The Age Of Income report highlights the sustainability of dividends as key and suggests that dividend-paying stocks can represent a sensible diversification for income-focused investors. The extra returns from dividends can provide a valuable margin of safety against price declines if volatility continues.
Dividends also provide an income stream that grows in real terms and broadly protects against inflation. The report suggests there are many opportunities for investors to find attractive income by focusing on high-quality issuers or by taking a flexible approach to bond investing that avoids the concentration risk in aggregate benchmarks. Countries with sound fiscal management, such as Canada and Australia, and companies with strong free cash flow are perceived as better bets than many traditional sources of income. Property investments also provide a source of stable income among investors who can sacrifice short-term liquidity. Yields on properties with long-term leases held by tenants who are good credit risks can generate income in excess of more liquid sources—a positive trade-off for long-term investors.

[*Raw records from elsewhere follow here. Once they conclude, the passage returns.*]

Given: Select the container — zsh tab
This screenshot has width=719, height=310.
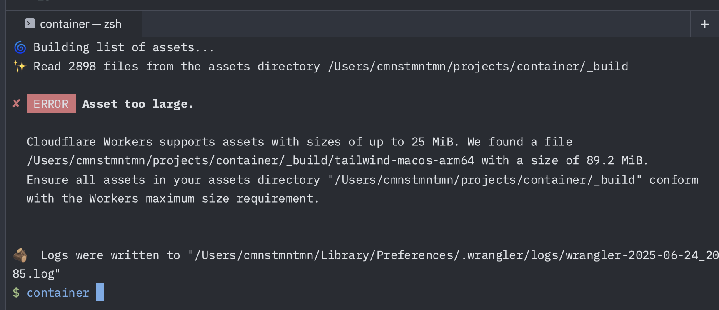Looking at the screenshot, I should (x=80, y=24).
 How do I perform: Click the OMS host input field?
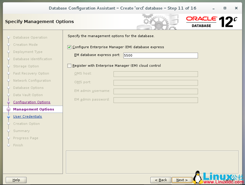click(x=155, y=74)
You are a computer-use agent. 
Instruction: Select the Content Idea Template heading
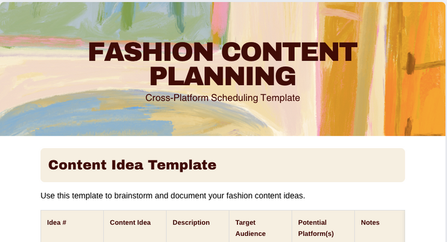click(x=132, y=165)
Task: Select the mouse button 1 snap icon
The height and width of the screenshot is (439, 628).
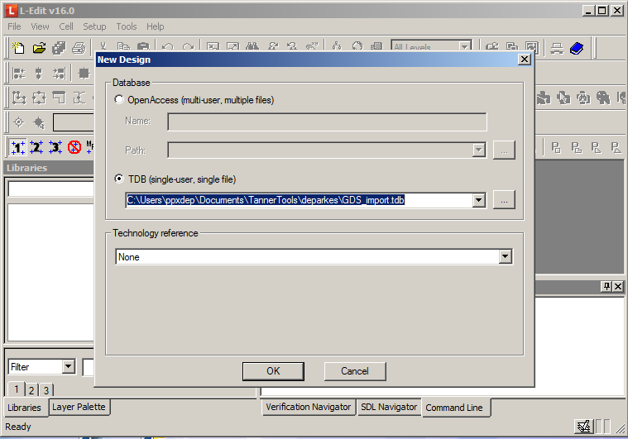Action: point(17,147)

Managing the risks inherent in the various sources of income all require in depth research and analysis—to ensure income streams are sustainable and credit quality sound. Almost half of institutions surveyed believe low interest rates will be the key driver of shortfalls in income over the next five years. Other factors sighted by respondents include credit spreads and dividend yields. When it comes to the sources of risk to principal, Asian institutions are most wary of equity market risk, 44%, followed by interest rate risk at 41% and credit/sovereign risk at 37% respectively.
By blending different asset classes, a dynamic multi-asset approach can deliver lower variability of yield and capital, and diversify sources of risk. Risk-parity portfolios are an interesting example and provide one elegant solution to this trade-off.
Mark Talbot, Managing Director Asia ex Japan at Fidelity Worldwide Investment, said, "The search for income is already a powerful investment theme but it is one that we expect to grow in importance over the next decade. Investors are reassessing their strategies as it becomes clear the world economy is in the midst of a fundamental restructuring. Secular growth drivers are reshaping the balance of economic power; the demographics of longevity and aging populations are intensifying the retirement saving imperative; while the financial risk environment has been transformed by the 2008 credit crisis and the ongoing sovereign debt crisis.
Not only is income expected to be a more important driver of returns, going forward, Fidelity sees clear evidence that institutions are considering a wider range of assets to meet their income needs. In this environment, flexible fixed income portfolios, quality-focused equity dividend portfolios and commercial real estate portfolios can offer greater yields, without necessarily taking on significantly higher risk. Talbot says, "For investors looking for an attractive compromise between stable yield and managed volatility without the concentration risks to capital reliance on a single asset class entails, a risk aware multi-asset approach can offer a compelling solution."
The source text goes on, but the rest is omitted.